Before putting Big Data to work, consider its flow across many sources, locations, owners, users, and systems, as it provides a perspective to the system and adds value to the brand.
Understand Your Customers Better
Data creates the ability to understand customers better and provides a higher-resolution view of their values, preferences, behaviours, and activities. Through data accumulation and analysis, businesses can be relevant in the market. And by infusing more data sets into customer profiles, customers’ views can become clearer. Without data, the messages are less targeted, affecting conversion rates.
Attribution Model
Any of the three models can be adhered to – time decay, linear, or last interaction. However, data remains pivotal to all. Remember, the modern buyer journey is long, with multiple touch points and several channels. Each of these adds value to the experience. From the first touch to conversion points and abandonment to the last touch, along with other interactions in between, reveal the strong areas and pinpoint the spots that need an update.
Customization
Once you have data sets providing high-resolution customer views, it’s important to customize and make them more relevant and actionable. Leverage Big Data by following analysis with customized messaging, which resonates as it is appealing. The yesteryear’s distant approach no longer works. Data availability makes way for personalized campaigns.
Testing
Testing is invaluable to delivering business insights with confidence. Customers give businesses the direction to move ahead and introduce value propositions. Favorably, Big Data offers transparency, which changes the testing environment and enhances the ability to deliver instant solutions to the markets. It must be noted that audience fragmentation makes testing evaluation outcomes more challenging, but Big Data is a sheer winner.
Product Development
Customer sentiment, customer preferences, geographic disparity, and latent opportunities are key and embedded in the collected data. As such, data supports multiple points in the product development process where failure or success is concerned. It pushes businesses to deliver personalized solutions that meet user requirements across various segments in a specific domain.
Predict & Forecast
Predictive capabilities improve across business verticals when data support expectations. Forecasting also becomes clearer when data sets are segmented, and end-user behavior is analyzed. Moreover, data accumulation gives real-time updates and facilitates better decision-making.

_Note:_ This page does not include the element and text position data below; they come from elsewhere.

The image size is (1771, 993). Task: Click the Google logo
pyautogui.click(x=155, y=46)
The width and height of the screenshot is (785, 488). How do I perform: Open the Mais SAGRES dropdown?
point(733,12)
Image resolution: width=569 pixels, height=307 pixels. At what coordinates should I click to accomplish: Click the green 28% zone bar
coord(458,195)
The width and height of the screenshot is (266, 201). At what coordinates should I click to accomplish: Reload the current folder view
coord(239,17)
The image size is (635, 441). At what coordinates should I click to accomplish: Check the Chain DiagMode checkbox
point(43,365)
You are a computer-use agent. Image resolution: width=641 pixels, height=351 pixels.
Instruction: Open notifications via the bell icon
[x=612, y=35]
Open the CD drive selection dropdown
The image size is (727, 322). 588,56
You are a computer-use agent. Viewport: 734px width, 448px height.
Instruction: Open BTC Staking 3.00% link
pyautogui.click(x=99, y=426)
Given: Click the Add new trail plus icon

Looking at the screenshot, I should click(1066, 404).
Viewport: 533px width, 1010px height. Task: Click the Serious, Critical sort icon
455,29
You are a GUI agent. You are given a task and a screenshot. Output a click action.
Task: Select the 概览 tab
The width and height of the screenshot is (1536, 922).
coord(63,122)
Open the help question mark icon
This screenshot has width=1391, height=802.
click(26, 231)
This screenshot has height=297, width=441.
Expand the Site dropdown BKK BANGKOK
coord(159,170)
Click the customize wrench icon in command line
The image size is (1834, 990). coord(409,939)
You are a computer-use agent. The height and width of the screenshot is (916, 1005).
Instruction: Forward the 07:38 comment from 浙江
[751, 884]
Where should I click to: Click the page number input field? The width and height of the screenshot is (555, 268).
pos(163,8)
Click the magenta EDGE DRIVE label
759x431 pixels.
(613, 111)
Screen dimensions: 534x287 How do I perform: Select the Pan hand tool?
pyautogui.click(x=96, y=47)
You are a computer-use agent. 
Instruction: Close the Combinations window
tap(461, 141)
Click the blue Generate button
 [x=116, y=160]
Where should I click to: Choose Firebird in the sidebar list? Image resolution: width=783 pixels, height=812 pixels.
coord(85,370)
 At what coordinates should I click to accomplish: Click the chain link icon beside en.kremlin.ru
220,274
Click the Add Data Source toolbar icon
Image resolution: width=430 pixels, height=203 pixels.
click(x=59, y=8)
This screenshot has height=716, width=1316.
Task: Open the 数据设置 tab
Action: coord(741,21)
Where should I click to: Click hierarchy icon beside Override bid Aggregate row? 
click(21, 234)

How To Initiate Big Data Implementation for Success
Organizations should encourage well-defined, constructive, and competent leadership to realize successful Big Data implementation and nurture a data-driven decision-making culture in an enterprise. Stewardship for making Big Data integral to business operations should comprehend that leadership-driven initiatives help organizations make the data commercially worthwhile.
Set Clear Business Goals
The data initiatives are often scattered in massive systems and exist in silos. No doubt, collating useful data from an overwhelming resource pool is challenging. However, if the aim is to make an aspect of the data useful for decision-making, it stands to reason that the decision-makers (humans) must comprehend the value of the data.
The greatest challenge is clearly articulating the value of Big Data and deriving actionable data points. This approach is a process that takes time and primarily requires a well-thought-out strategy. Once the domain analysis has been implemented, the stakeholders can concentrate on the technical aspects.
Choose An Appropriate Technology and Simple Architecture
Pick an appropriate technology with simple architecture so it is easier to infer. Successful projects start with simple and solid technologies with clearly separated concerns so complicated implementations and modifications can be carried out quickly and efficiently.
To ingest data into a data warehouse, you need a few things – a data staging repository, event infrastructure, data pipeline tech, and multiple databases. To turn the existing data into several actionable data points, you need a universal programming language like Python, robust reporting systems, BI systems (self-service), and data science software for data analysis.
A modern architecture like AWS, SQS, SNS, AWS Lambda, and scalable databases like Snowflake or Postgres can add value.
Experiment With Big Data Pilots
Begin by identifying the critical business issues and the importance of Big Data as a solution. Once the problem is identified, bring several Big Data aspects into the lab where the pilots can be engaged before investing in modern technology.
Such programs provide a massive collection of tools and expertise, which are valuable for an organization without spending fortunes on talent or IT. Work with pilots to reduce the cost of technology investments at the lower level.